CINECA-project / wp4-federated-joint-cohort-analysis

6 stars 0 forks source link

Specifying memory requirements causes Nextflow TESK tasks to hang #14

Closed tskir closed 3 years ago

tskir commented 4 years ago

I submitted a test "Hello world" job through Nextflow yesterday. After more than 20 hours, it is still running: https://csc-tesk-test.rahtiapp.fi/v1/tasks?view=FULL (look for task ID task-805fbf57).

Of course, that job did not have a chance to run successfully, because it included input/output URLs from my local filesystem (/home/ktsukanov/...). However, it seems to me that the jobs shouldn't get stuck like this anyway, they should fail with an error or something.

lvarin commented 4 years ago

Could you try now with: https://csc-tesk-cineca.c03.k8s-popup.csc.fi

Some things have changed since April

tskir commented 4 years ago

@shukapoo @lvarin Actually this issue still persists, even when I run a workflow from inside the Kubernetes. Oddly, the tutorial.nf runs, but the main.nf from this repository hangs forever, even though they are both very simple.

I did some experiments and discovered that the culprit is the memory requirement line in main.nf:

    memory '100KB'

If you comment out this line, everything runs in a few minutes. If you leave that in, the task will hang for seemingly forever.

I wonder if this problem is in TESK itself, in TESK configuration for this specific, or in Nextflow's TESK implementation. I guess we'll need to do more debugging to find out.

lvarin commented 4 years ago

I will check.

Could you paste it the command to run Nextflow with the repository? (faster than me searching for it)

lvarin commented 4 years ago

Found it:

nextflow run main.nf -with-docker centos -w /mnt
tskir commented 4 years ago

Yes that's right. The exact protocol I'm following is as described in #15.

tskir commented 4 years ago

(Although, well, in #15 the memory requirement is already disabled, so you'll have to re-enable it in order to reproduce)

lvarin commented 4 years ago

Found the problem:

  Warning  FailedCreate  1m    job-controller  Error creating: pods "task-df1fb0a7-ex-00-fhrwh" is forbidden: [minimum memory usage per Pod is 6Mi, but request is 0., minimum memory usage per Container is 4Mi, but request is 0.]

In this case the pod never gets created, and the task never ends.

And this shows two problems, one that TESK is rounding 100K to 0G, I think this is easy solvable. But problem number two is how to then make the request with a proper higher value. I can see two options, either TESK reports this error back to Nextflow and the user will have to rise the limit, either TESK is aware of the limit and raises automatically. I prefer option one, as this way more corner cases can be covered.

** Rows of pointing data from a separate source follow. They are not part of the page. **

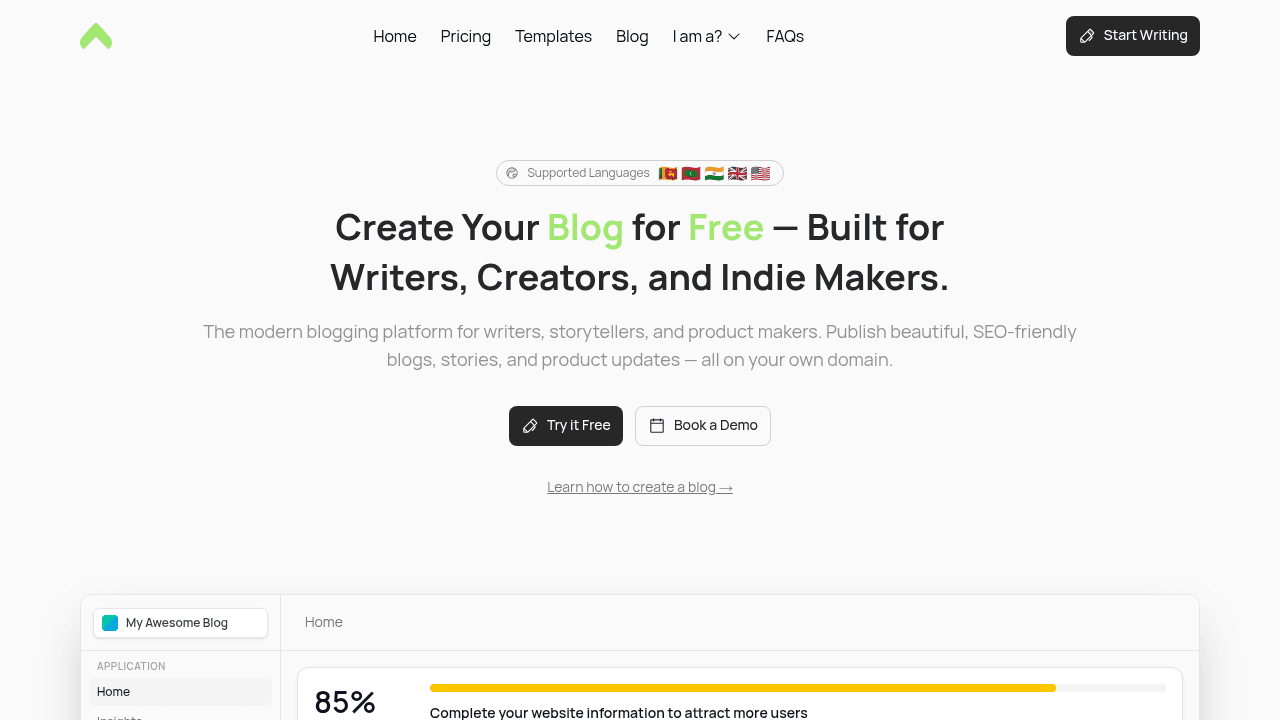Image resolution: width=1280 pixels, height=720 pixels.
Task: Click the United Kingdom flag icon
Action: click(737, 173)
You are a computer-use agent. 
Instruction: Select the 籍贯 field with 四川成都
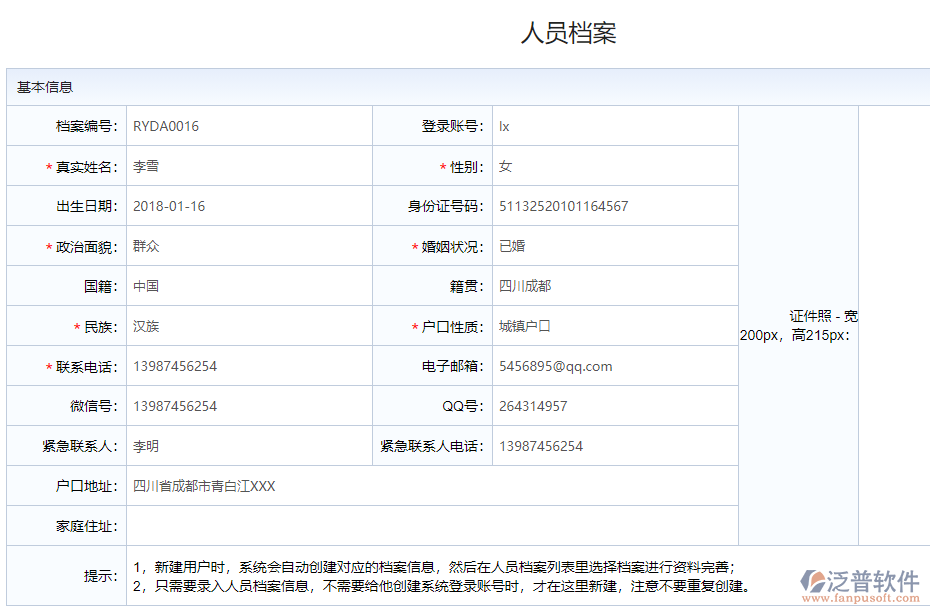(614, 286)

Anyways, this is a strange error: "You ask for too little".

lvarin commented 4 years ago

I am doing some random tests, and:

Do you know anyway to see the call that nextflow does to TESK API? In principle TESK takes the numbe of GB in a double.

lvarin commented 4 years ago

For what I can see from TESK side, memory is sent as 0.0 by Nextflow:

"resources":{"cpu_cores":1,"ram_gb":0.0}
lvarin commented 4 years ago

The bug is documented in the code: https://github.com/nextflow-io/nextflow/blob/master/modules/nf-ga4gh/src/main/nextflow/ga4gh/tes/executor/TesTaskHandler.groovy#L206

tskir commented 4 years ago

Proposed fix available here: https://github.com/shukapoo/nextflow/compare/091cca2346c65078f3089b17da0189d23bb7964f..master, @shukapoo to submit the PR into the Nextflow repository

tskir commented 4 years ago

PR by @shukapoo submitted here: https://github.com/nextflow-io/nextflow/pull/1689, but the maintainer of Nextflow pointed out that the changes might break other (non-GA4GH) components, so this will have to be rewritten to only affect the GA4GH case

lvarin commented 4 years ago

So if I understood, he want us to change the method getResources in class TesTaskHandler to not use toGiga from MemoryUnit but write our own in TesTaskHandler

I think his suggestion makes sense, but wouldn't it be better to have this new method in MemoryUnit itstead and call it toGigaDouble or something like that?

tskir commented 4 years ago

Yes, looks like Paolo favours changes which are strictly local to the GA4GH package at this point

tskir commented 3 years ago

Compiled the most recent version of Nextflow (21.01.0-edge) on the pod and verified that it now handles the memory requirements properly. Closing this ticket.